Personal information
- Born: Philip Costley 1970 (age 55–56) Wairoa, New Zealand
- Occupation: School teacher
- Height: 1.70 m (5 ft 7 in)

Sport
- Country: New Zealand
- Sport: Athletics

Achievements and titles
- National finals: 3000 m champion (2002) 3000 m steeplechase champion (1994, 1996, 1999, 2000, 2001) 5000 m champion (2003) 10,000 m champion (2008) Marathon champion (1996, 1999)

= Phil Costley =

New Zealand athlete

Philip Costley (born 1970 in Wairoa, New Zealand) is a New Zealand distance runner.

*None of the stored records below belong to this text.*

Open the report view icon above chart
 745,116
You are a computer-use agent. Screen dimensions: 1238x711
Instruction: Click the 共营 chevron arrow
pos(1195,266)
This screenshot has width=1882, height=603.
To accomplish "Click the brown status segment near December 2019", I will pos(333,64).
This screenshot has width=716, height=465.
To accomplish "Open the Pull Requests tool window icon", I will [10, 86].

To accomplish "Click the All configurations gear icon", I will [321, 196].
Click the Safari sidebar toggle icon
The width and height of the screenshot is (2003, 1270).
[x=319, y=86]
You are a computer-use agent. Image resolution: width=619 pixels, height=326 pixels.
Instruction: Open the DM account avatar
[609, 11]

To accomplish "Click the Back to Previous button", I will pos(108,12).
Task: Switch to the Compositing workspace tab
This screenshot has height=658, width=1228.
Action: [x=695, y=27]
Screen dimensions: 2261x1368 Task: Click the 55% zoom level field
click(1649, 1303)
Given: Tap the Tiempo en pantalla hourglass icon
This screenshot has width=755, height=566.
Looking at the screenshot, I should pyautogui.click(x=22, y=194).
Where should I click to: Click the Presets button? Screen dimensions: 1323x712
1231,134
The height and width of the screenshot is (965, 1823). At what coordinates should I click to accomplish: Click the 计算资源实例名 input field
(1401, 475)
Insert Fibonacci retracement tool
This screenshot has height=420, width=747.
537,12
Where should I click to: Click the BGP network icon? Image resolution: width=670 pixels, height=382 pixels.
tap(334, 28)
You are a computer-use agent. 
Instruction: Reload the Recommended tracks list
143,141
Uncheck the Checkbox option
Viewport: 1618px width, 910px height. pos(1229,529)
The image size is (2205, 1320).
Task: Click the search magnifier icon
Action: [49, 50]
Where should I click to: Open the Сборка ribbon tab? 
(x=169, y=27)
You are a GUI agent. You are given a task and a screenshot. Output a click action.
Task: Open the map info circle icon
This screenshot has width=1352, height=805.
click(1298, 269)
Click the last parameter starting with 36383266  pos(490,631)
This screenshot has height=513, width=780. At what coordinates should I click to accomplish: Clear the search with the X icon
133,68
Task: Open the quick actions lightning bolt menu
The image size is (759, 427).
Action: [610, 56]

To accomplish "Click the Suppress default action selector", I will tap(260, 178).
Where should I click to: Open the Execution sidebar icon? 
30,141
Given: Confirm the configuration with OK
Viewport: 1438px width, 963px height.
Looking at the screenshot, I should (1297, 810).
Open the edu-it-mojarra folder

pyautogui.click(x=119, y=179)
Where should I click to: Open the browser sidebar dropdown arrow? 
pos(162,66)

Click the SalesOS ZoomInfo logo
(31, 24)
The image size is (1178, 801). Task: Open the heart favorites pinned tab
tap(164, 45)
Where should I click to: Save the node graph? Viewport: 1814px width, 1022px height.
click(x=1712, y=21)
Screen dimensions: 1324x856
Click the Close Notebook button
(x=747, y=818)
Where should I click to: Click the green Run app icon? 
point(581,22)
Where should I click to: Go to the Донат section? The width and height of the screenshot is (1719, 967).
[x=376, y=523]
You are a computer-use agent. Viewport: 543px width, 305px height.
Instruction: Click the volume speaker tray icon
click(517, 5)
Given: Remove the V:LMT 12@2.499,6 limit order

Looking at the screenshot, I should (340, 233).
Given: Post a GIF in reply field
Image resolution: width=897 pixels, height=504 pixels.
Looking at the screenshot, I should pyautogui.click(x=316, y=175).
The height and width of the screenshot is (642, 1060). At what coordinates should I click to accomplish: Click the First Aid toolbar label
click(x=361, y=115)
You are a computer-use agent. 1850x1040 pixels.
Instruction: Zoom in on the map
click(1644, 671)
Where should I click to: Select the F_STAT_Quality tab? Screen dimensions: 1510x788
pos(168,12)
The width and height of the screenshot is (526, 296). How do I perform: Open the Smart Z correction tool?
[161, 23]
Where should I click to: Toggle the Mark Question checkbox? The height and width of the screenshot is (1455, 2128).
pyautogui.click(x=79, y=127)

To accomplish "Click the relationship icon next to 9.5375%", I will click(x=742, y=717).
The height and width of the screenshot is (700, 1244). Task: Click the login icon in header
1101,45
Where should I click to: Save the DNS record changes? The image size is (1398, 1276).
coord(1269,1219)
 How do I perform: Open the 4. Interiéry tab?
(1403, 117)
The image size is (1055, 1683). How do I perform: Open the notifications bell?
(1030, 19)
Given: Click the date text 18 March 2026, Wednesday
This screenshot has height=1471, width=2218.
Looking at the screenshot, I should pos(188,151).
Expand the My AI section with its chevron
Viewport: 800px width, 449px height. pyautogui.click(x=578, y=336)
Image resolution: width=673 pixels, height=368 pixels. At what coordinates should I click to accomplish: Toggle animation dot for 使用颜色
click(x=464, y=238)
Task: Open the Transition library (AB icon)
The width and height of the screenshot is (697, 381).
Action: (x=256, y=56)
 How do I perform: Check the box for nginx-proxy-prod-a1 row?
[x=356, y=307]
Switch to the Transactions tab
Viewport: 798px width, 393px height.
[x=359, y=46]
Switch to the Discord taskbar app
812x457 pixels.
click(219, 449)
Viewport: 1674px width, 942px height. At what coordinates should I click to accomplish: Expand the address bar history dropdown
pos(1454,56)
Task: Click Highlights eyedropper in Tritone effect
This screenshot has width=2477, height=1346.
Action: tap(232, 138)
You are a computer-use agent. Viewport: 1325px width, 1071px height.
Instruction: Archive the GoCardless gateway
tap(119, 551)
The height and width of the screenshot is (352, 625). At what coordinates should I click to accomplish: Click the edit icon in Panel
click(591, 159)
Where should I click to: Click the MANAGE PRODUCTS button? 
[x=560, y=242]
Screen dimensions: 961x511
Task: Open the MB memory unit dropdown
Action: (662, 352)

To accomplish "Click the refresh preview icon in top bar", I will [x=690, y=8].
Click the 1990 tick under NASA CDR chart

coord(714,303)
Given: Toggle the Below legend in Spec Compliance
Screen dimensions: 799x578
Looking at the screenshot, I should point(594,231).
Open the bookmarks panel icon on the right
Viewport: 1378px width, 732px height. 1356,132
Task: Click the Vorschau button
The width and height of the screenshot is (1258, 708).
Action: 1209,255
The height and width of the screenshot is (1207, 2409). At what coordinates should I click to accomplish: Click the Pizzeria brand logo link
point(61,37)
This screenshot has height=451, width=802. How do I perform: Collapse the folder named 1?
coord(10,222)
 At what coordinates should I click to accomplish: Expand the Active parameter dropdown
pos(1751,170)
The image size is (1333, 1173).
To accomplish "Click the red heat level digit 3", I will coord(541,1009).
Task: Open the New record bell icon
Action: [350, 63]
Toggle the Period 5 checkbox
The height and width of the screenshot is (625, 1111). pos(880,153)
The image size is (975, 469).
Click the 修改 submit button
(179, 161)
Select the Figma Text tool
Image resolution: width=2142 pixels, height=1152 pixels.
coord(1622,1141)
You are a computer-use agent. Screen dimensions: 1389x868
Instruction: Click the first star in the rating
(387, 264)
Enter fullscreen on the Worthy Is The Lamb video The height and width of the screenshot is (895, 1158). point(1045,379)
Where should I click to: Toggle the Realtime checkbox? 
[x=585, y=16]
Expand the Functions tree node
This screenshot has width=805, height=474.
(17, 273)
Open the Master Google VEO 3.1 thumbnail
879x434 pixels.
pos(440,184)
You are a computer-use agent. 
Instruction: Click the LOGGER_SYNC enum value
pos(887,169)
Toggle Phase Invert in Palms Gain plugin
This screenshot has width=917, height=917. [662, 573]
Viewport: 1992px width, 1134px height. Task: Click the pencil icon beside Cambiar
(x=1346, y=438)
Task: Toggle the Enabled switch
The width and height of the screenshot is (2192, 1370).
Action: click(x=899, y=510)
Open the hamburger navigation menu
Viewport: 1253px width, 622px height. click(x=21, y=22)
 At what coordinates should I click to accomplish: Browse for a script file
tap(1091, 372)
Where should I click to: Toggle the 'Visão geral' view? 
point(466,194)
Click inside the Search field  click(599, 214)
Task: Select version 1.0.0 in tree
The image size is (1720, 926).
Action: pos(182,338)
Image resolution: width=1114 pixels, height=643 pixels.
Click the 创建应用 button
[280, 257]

He represented his country at the two Commonwealth Games and four World Athletics Cross Country Championships, and has won 33 New Zealand national athletic titles on the track, road and cross country over distances from 3000 metres to 100 kilometres.

Costley holds the men's record in the Auckland Marathon. His record run was in the 1997 event, finishing the race in 2:14:03. He has won the event on a further three occasions (1996, 1999, and 2005).

Costley represented New Zealand twice in the marathon at the Commonwealth Games, placing 18th in 1998 and 17th in 2002.

Costley is a mathematics teacher at Garin College.